(TEXTAUSZUG):

----

Zwischenzeitlich hatte sich eine Gruppe Menschen um die Feuerstelle versammelt, ein Feuer brannte.

Ein Typ mimte einen Schamanen (so zumindest meine Interpretation des Ganzen), führte irgendwelche Rauchrituale durch, die Gruppe um ihn herum stand andächtig, fast schon betend um ihn herum und verfolgte das Ritual.

Die ganze Szenerie wirkte äußerst seltsam auf mich.

War das denn nun eine Vorführung dessen, was man denkt was damals so stattgefunden haben soll?

Oder waren das Leute, die einer Art Religion frönten?

Letzteres schien mir eher der Fall gewesen zu sein.

Na ja, jedem das Seine.

Tikal ist riesig und verständlicherweise konnten wir uns nicht alles anschauen, aber was wir zu sehen bekommen haben hat uns schon sehr beeindruckt.

Nicht nur alte Tempel und Gebäude, sondern auch exotische Gewächse und Tiere wie z.B. Nasenbären.

 Und Äffchen.

Und Spinnen.

Nach ein paar Stunden voller Geschichte und bestimmt einigen zu Fuß zurückgelegten Kilometern kamen wir wieder am Parkplatz an.

Unser Viererle war noch da.

Jetzt hieß es wieder sich in Geduld zu üben, denn auch auf der Rückfahrt würde die benötigte Zeit für die 17 Kilometer von hier bis zum Ticketschalter gemessen werden.

----

(BEREITGESTELLTES MATERIAL):

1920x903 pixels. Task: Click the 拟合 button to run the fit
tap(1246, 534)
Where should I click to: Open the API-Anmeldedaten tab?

----

(AUFGABE 1): Tippen Sie aus dem Tikal-Bericht den Abschnitt wörtlich ab, der mit den Worten „Letzteres schien mir“ anfängt und mit „schon sehr beeindruckt.“ aufhört.
(AUFGABE 2): Schreiben Sie den Bericht über den Besuch in Tikal im gleichen Ton weiter, beginnend nach seinem letzten Satz.

(ERWARTETE AUSGABE 1):
Letzteres schien mir eher der Fall gewesen zu sein.

Na ja, jedem das Seine.

Tikal ist riesig und verständlicherweise konnten wir uns nicht alles anschauen, aber was wir zu sehen bekommen haben hat uns schon sehr beeindruckt.

(ERWARTETE AUSGABE 2):
Also schaltete ich, kurz nachdem wir losgefahren waren, den Tempomat wieder ein.

45 Km/h.

Ist das nicht zu langsam für den Tempomat?

Auf der Herfahrt ging es ständig leicht bergab, dementsprechend ging es jetzt bergauf.

Ich hatte das Gefühl, der Tempomat würde nicht richtig funktionieren und schaltete ihn wieder aus.

Ich gab Gas, genau so viel wie eben nötig war um die 45 Km/h einzuhalten.

Es ging, wie gesagt, bergauf.

Da ist ein wenig mehr Gas schon erforderlich.

Als ich dann aber das Pedal schon fast dreiviertel durchgedrückt hatte und das Auto trotzdem langsamer wurde war klar: hier stimmt was nicht!

Und das sollte sich dann sehr schnell auch noch deutlicher zeigen!

Immer noch versuchte ich mehr Gas zu geben, ohne dass der Wagen beschleunigte, als plötzlich ein Klappern vom Motor zu hören war.

Unverzüglich hielt ich den Wagen an.

Der Motor ging aus.

Wir waren irgendwo im Dschungel, zwar auf einer gut geteerten Strasse, aber alleine.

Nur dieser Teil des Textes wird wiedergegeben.